WRITING AS VISUAL ART

Who says writing isn’t a visual medium, i.e., visual art?

Actually, I don’t know if anyone has ever asked the question before, but probably someone has. For myself, I’ve always been a ‘visual artist’: painter—oil, water color, acrylic; photographer, graphic artist. Understanding the ‘visual artist’s construct, it has seemed implausible to me that writing isn’t viewed as a ‘visual art’.


Given the worldwide accessibility of Wikipedia, let’s use their definition as the lowest common denominator:


"The visual arts are art forms such as painting, drawing, printmaking, sculpture, ceramics, photography, video, filmmaking, design, crafts and architecture. Many artistic disciplines such as performing arts, conceptual art, and textile arts also involve aspects of the visual arts as well as arts of other types. Also included within the visual arts are the applied arts such as industrial design, graphic design, fashion design, interior design and decorative art.”

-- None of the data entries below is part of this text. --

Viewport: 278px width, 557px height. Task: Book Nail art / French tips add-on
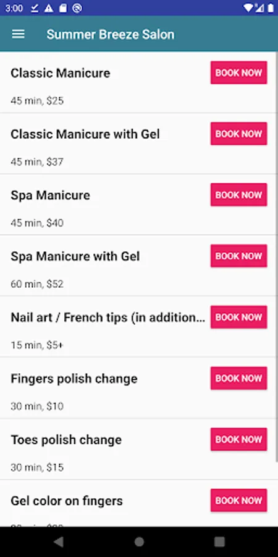point(238,317)
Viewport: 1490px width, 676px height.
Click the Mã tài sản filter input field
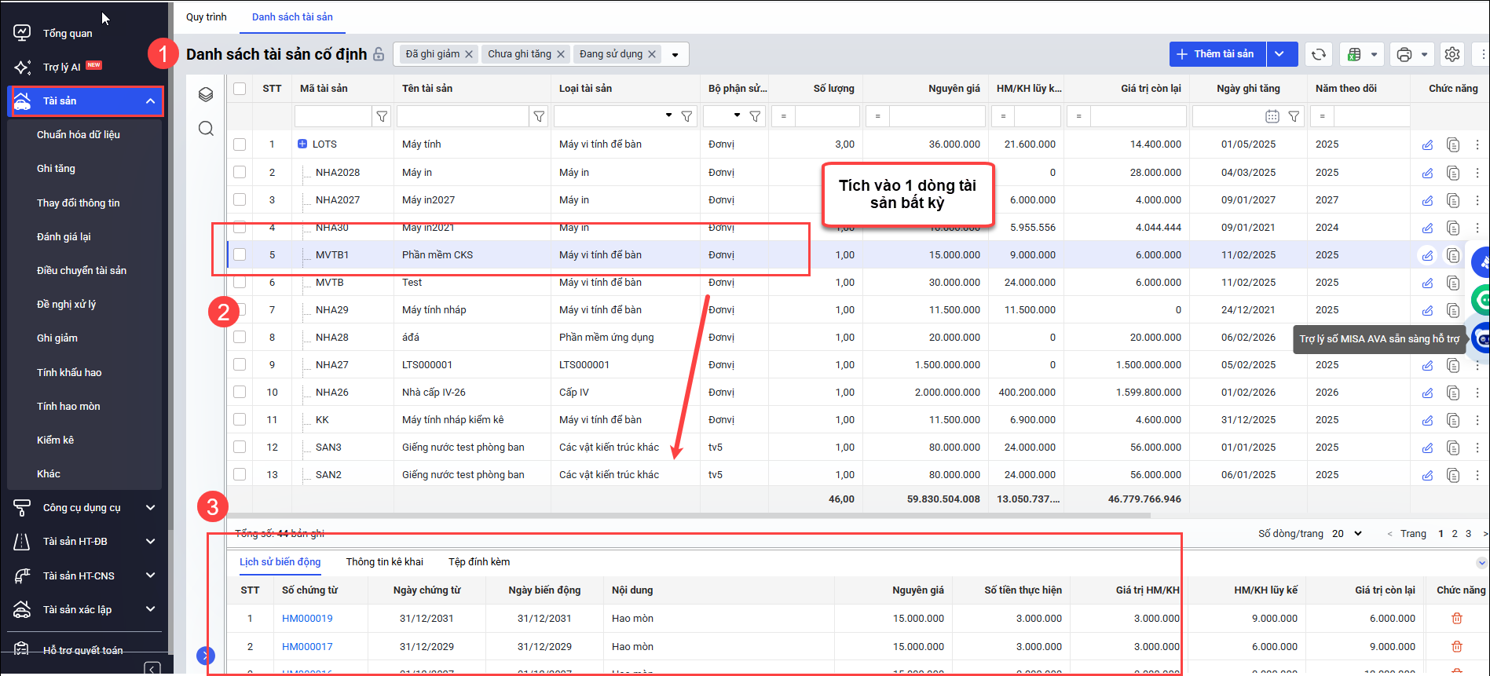point(332,117)

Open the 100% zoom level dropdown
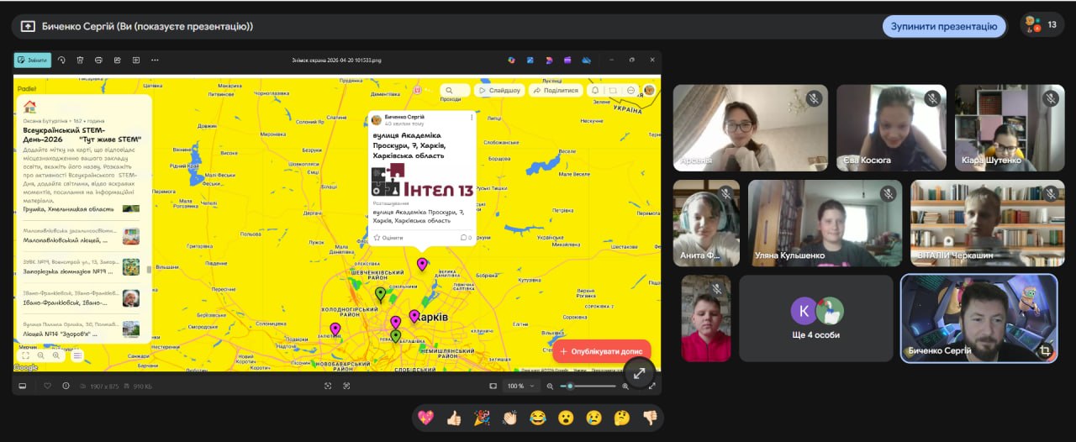pyautogui.click(x=518, y=387)
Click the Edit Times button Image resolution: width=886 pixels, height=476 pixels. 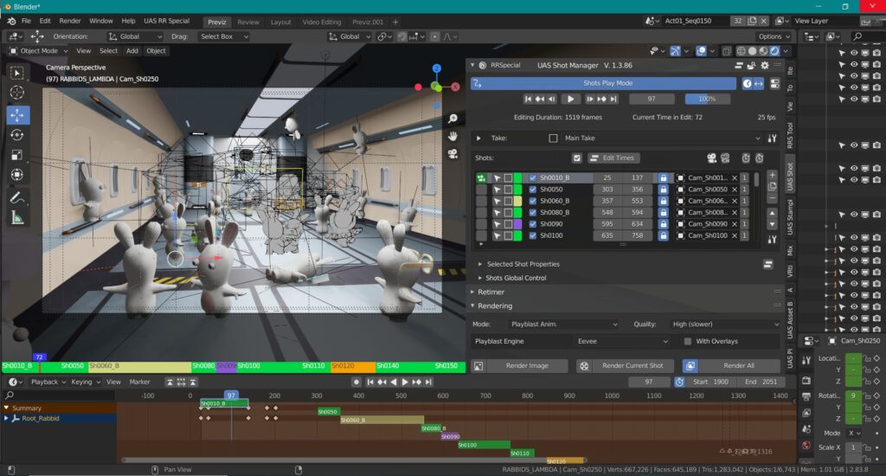613,158
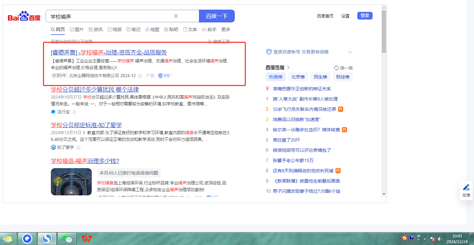Expand the 登录百度帐号 panel chevron

(350, 52)
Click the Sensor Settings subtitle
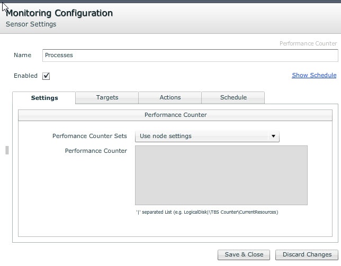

As you can see, nowhere in the above expansive definition is there any mention of writing, which is merely the iconographic representation of ideas or story telling.


And where does ‘the story’ come from? It comes from the mind, the subconscious mind as transferred through the hand or fingers by the autonomic system onto some visual media—made visual on a computer screen, in this day and age, or written or printed on a single sheet of paper or groups of pages, as in a book.


First comes the bespoke idea of the mind that respires and is transmitted to the visually interpretable.


How then is writing, especially Writing-Into-The-Dark*, different from painting? Both start with an idea, a mental picture, before that image comes to life, stroke by stroke on canvas. Few are the artists who paint from a plan, a schematic, or an outline. Plenty are the artists who start with a subconscious idea and ‘Paint-Into-The-Dark’.


So too the writer, who starts with and idea, a mental picture, before that image comes to life, letter by letter or keystroke by keystroke on paper or computer screen. Unfortunately, in my opinion, many are the writers who write from a plan, a schematic, or an outline—this is the fettered system of writing that is least like the claimed king of the visual arts, painting.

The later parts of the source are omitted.